Uzależnienia - Forum - Strona Główna
 FAQ   Szukaj   Użytkownicy   Grupy   Rejestracja   Profil   Zaloguj się, by sprawdzić wiadomości   Zaloguj 


Poprzedni temat «» Następny temat
życie na trzeźwo
Autor Wiadomość
nikiriki

Wysłany: 31-03-2012   życie na trzeźwo [Cytuj]

życie na trzeźwo jest straszne, odstawiłam jaranie, odstawiłam alkohol , nie wspominajac już o gorszych rzeczach i w sumie zostałam z niczym, wszyscy znajomi piją, a ja jestem samotna i zniechęcona szlag mnie trafia, mam emocjonalną huśtawkę, demotywacje, i mam wrażenie, że cały świat jest na fazie, nie znam nikogo kto chce żyć na trzeźwo tak jak ja więc albo niedługo wymięknę albo będę odludkiem do końca moich dni...
nic mnie nie jara, nie cieszy, czy kiedyś zacznę doceniać takie życie?
 
 
mastik
(:

Wysłany: 01-04-2012    [Cytuj]

odczuwam pewne podobeństwo... wypowiem się póżniej... jak przemysle...
 
 
Kolega

Wysłany: 01-04-2012    [Cytuj]

poczekaj a napewno zaczniesz dostrzegac zycie na trzezwo. Sam jestem teraz 100% na trzezwo czasem piwko, w sobotni wieczor po pracy przy dobrym filmie ale to tylko jedyna przyejmnosc. Zycie wydaje sie na abstynencji szare i nijakie. Koledzy sobie cpaja, ciesza mordy do lufki, ale poczekaj, zauwazysz ze jestes ponad nimi. Wszystko przyjdzie z czasem, to Ci powie kazdy abstynent od palenia i innych uzywek
 
 
mastik
(:

Wysłany: 01-04-2012    [Cytuj]

nic tak nie pobudza do przemyśleń na temat abstynencji jak konkretny kac ;)

takie myśłi że inni się bawią a ja trzeżwy i zycie jest szare to sygnał ostrzegawczy że nawrót puka do drzwi
najgorsze w tych myślach nawrotowych ("że inni palą a ja jestem trzeźwy i smutny") ale też i najbardziej czytelne jest to, że już od razu zabierają radość życia. nawet nie trzeba zaćpać by to sobie uświadomić.
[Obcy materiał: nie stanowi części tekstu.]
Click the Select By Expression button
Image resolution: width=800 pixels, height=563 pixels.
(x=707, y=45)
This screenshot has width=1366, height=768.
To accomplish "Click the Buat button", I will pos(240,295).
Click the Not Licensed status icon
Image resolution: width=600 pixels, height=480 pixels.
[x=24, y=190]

by żyć na trzeźwo staram się naśladować ludzi którym to wychodzi:
jeden kolega ustawił sobie tak że imprezy mają dla niego najniższy priorytet, bawi się tylko wtedy gdy wszystko inne ma poukładane a ponieważ ma co robić imprezuje dość rzadko
inny z kolei korzysta z życia w taki sposób że jak ma wolne to zwiedza świat i to aż dziw bierze jakie rzeczy są obok nas ale nie zdajemy sobie z tego sprawy
(czasem też imprezuje ale dość rzadko)

kiedyś miałem tak że byłem kompletnym abstynentem cieszyło mnie to że jestem trzeźwy i było fajnie byłem dumny z tego i pompowałem sobie tym ego ale czuję że tą formułę już wyczerpałem.
jednak ten stan w którym jestem teraz nie jest lepszy, dopuszczenie możliwości przerwania abstynencji powoduje sporo natrętnych myśli, a zycie nie jest po to by debatować nad tym czy przypalić czy nie...
my nałogowcy mamy w sobie takiego potwora który nie da nam spokoju gdy będziemy go karmić pokusami...
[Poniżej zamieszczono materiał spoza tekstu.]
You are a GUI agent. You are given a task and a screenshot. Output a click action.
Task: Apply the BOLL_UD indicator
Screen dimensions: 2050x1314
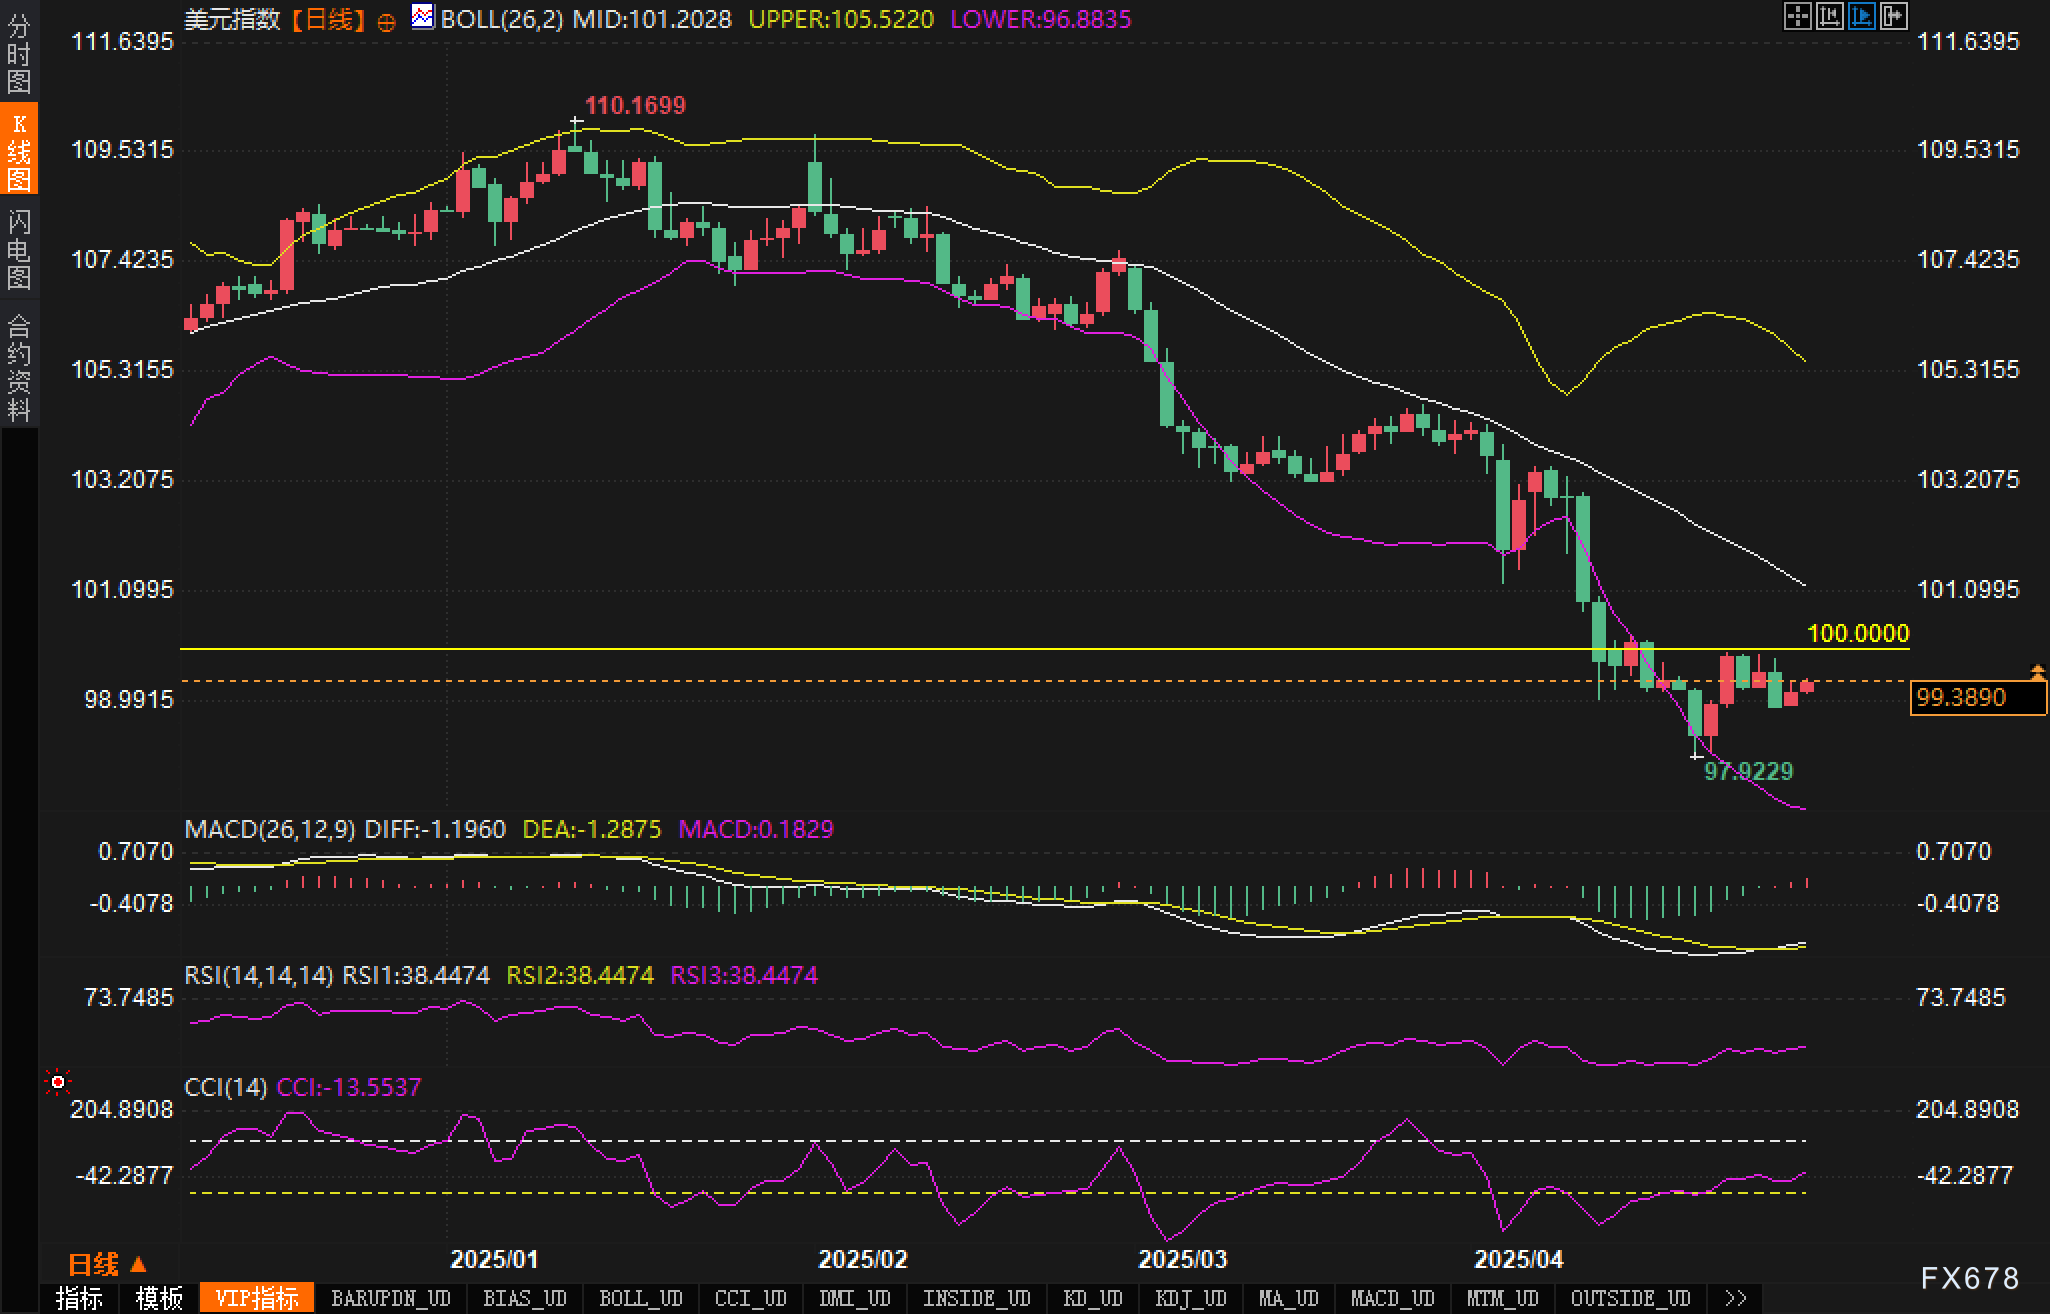pyautogui.click(x=640, y=1298)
życie na tym polega by szukać swojej drogi doskonałego rozwiązania dla wszystkich i na zawsze nie ma... było by nudno... i nie było by motywacji by się rozwijać...

nie chcę nikogo namawiać do folgowania sobie
każdy wychodzący z nałogu powinien utrzymywać abstynencje by nauczyć się żyć na nowo, by przeżyć kazdą okazję na trzeźwo i uświadomić sobie że jest to możliwe i że da się przy tym dobrze bawić, by zregenerować umysł.
abstynencja jest warunkiem koniecznym do zdrowienia, ale też nie jest warunkiem koniecznym i wystarczającym.

abstynencja daje spokój myśli - życie staje się prostsze gdy po prostu jest się trzeźwym i koniec :)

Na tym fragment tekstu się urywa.